[Dataset items]
·····

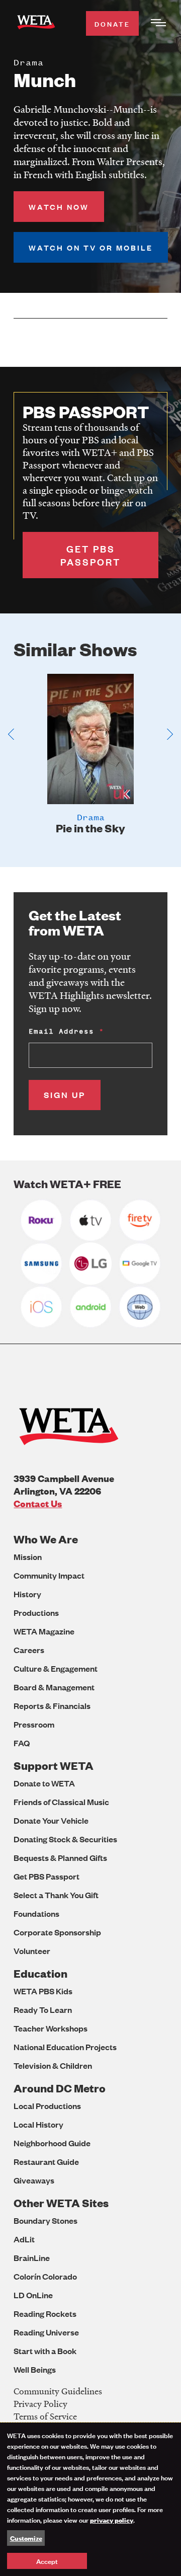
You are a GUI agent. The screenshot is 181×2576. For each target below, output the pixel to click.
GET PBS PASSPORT (90, 555)
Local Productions (47, 2106)
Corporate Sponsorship (57, 1932)
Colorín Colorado (45, 2276)
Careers (29, 1650)
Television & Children (53, 2065)
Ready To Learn (43, 2009)
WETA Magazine (44, 1631)
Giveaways (34, 2180)
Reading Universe (46, 2332)
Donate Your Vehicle (51, 1820)
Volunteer (32, 1951)
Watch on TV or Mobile (91, 247)
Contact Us (38, 1503)
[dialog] (90, 2499)
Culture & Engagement (56, 1668)
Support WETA (54, 1765)
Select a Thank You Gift (56, 1895)
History (27, 1594)
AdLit (24, 2239)
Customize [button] (26, 2538)
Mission (28, 1557)
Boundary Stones (45, 2220)
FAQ (22, 1743)
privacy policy (111, 2520)
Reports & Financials (52, 1705)
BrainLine (32, 2257)
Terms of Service (45, 2416)
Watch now (59, 206)
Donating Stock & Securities (65, 1839)
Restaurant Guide (46, 2161)
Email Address (61, 1031)
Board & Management (54, 1687)
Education (40, 1973)
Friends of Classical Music (61, 1802)
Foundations (36, 1913)
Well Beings (35, 2369)
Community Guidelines (58, 2391)
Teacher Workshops (50, 2028)
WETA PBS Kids (43, 1991)
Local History (38, 2124)
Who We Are (46, 1539)
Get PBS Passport (46, 1876)
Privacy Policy (40, 2403)
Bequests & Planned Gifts (60, 1857)
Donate (112, 23)
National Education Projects (65, 2047)
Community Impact (49, 1575)
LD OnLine (33, 2295)
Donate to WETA (44, 1783)
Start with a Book (45, 2351)
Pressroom (34, 1724)
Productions (36, 1612)
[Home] (36, 24)
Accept (47, 2560)
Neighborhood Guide (52, 2143)
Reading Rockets (45, 2313)
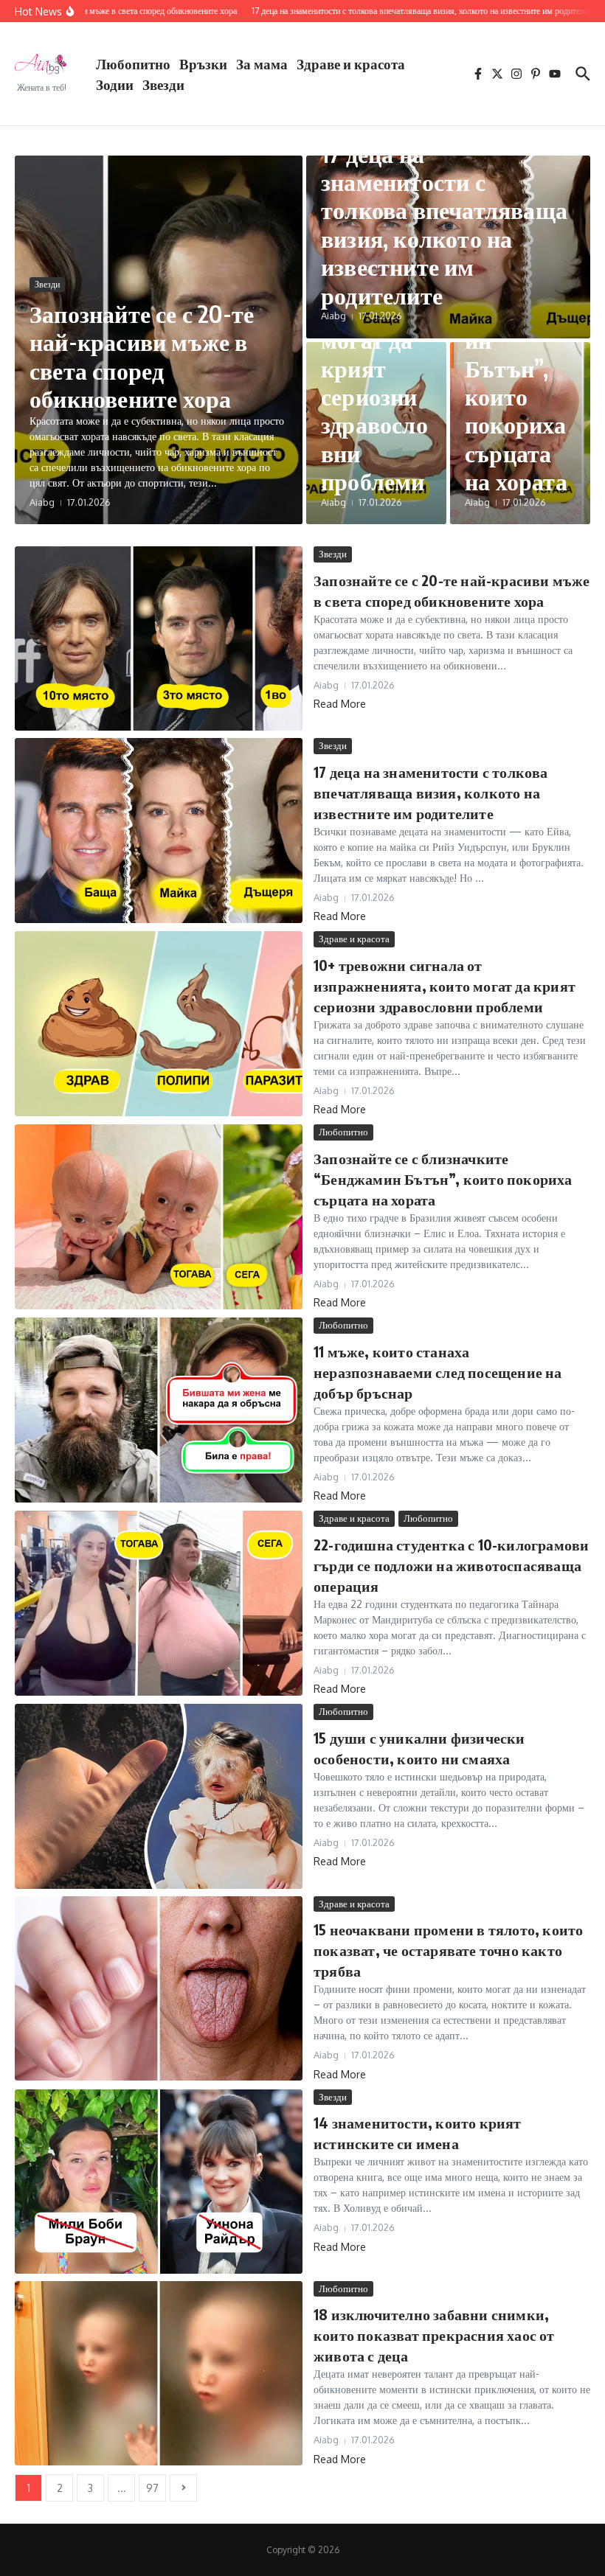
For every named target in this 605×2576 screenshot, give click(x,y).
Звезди (163, 84)
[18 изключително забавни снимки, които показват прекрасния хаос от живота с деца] (158, 2373)
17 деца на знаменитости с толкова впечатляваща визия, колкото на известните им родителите (444, 224)
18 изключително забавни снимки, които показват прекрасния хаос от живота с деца (434, 2334)
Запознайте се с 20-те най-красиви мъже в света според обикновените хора (142, 356)
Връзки (203, 63)
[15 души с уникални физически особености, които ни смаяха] (158, 1796)
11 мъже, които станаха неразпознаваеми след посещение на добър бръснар (438, 1372)
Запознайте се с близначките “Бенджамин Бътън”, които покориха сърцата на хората (443, 1178)
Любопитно (133, 63)
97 (152, 2488)
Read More (340, 703)
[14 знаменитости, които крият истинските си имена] (158, 2181)
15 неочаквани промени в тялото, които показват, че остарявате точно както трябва (448, 1950)
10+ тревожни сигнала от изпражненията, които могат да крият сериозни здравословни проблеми (444, 985)
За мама (262, 63)
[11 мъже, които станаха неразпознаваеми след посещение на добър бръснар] (158, 1409)
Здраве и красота (351, 63)
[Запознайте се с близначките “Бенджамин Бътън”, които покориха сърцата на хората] (158, 1216)
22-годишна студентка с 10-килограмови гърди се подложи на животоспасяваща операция (451, 1565)
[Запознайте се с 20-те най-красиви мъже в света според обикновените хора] (158, 638)
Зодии (115, 84)
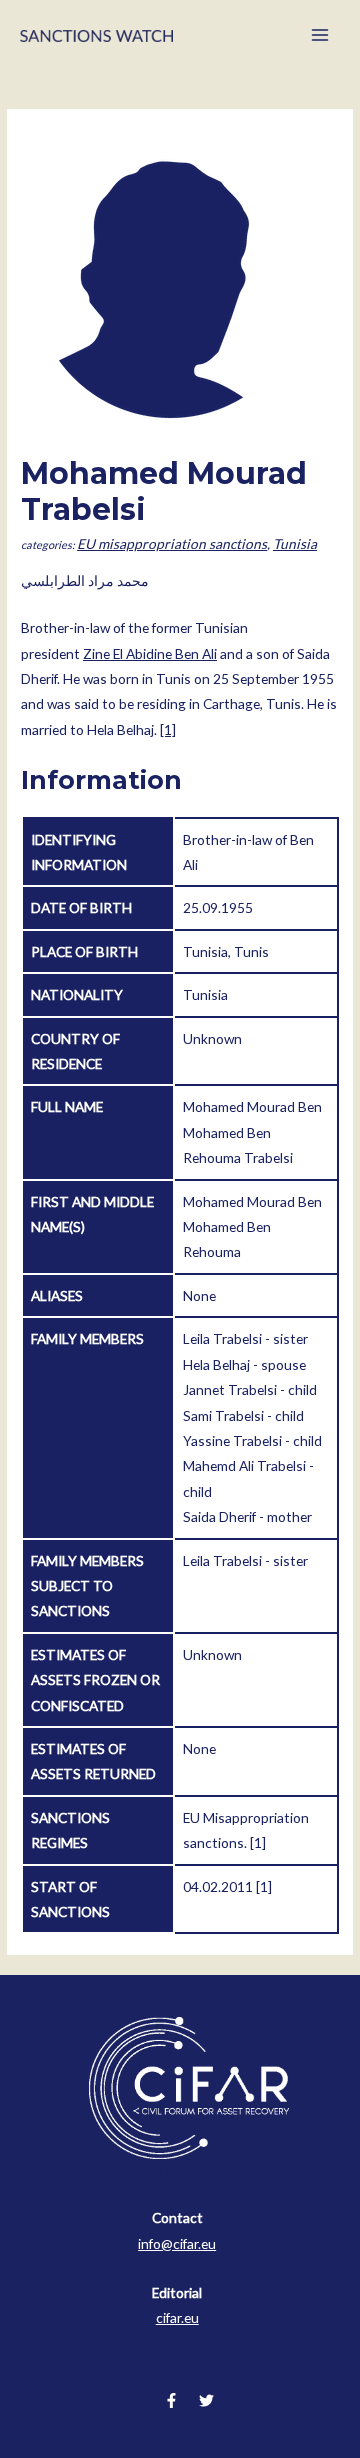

·····

Exercise brief:
Find the word "неразпознаваеми" in the entries above and gather every line that holds it.

Your solution:
11 мъже, които станаха неразпознаваеми след посещение на добър бръснар (438, 1372)
[11 мъже, които станаха неразпознаваеми след посещение на добър бръснар] (158, 1409)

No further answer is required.